É desconcertante o rumo da discussão que a descoberta da vacina contra a Covid-19 segue no Brasil. Conforme as notícias dão conta do sucesso no avanço das pesquisas por um imunizante que pode colocar um fim na sequência trágica de mortes pelo mundo todo e na angústia de um ano vivido sob quarentena, por aqui o debate ganha força em duas frentes: a obrigatoriedade ou a não obrigatoriedade de se tomar a vacina.

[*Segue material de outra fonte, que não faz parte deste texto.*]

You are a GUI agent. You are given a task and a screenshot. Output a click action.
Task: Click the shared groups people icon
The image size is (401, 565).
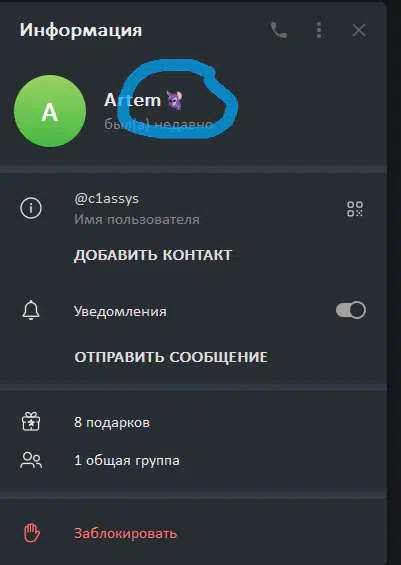[x=31, y=460]
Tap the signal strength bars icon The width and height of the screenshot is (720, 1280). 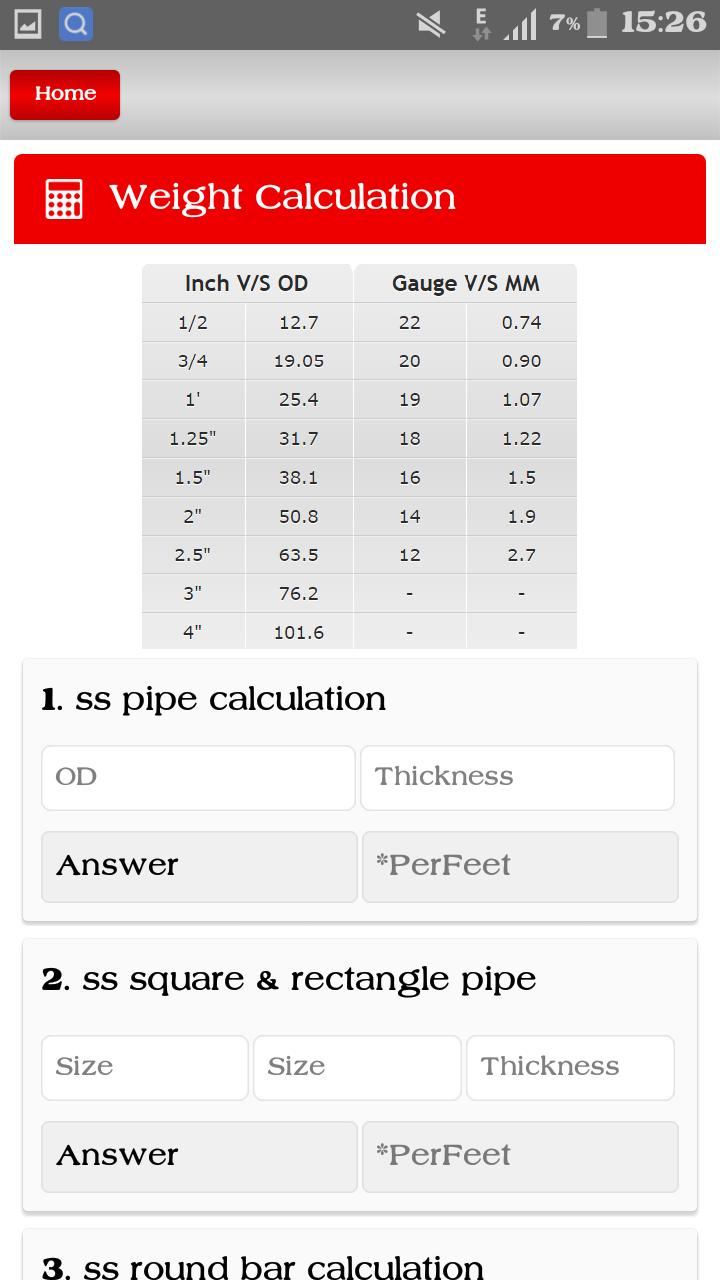point(520,24)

A questão ganhou força na semana passada muito mais por uma disputa política entre o governador João Doria, de São Paulo, e o presidente Jair Bolsonaro. Primeiro, o ministro da Saúde, Eduardo Pazuello, anunciou acordo para aquisição das vacinas produzidas pela chinesa Sinovac em parceria com o Instituto Butantan, ligado ao governo paulista.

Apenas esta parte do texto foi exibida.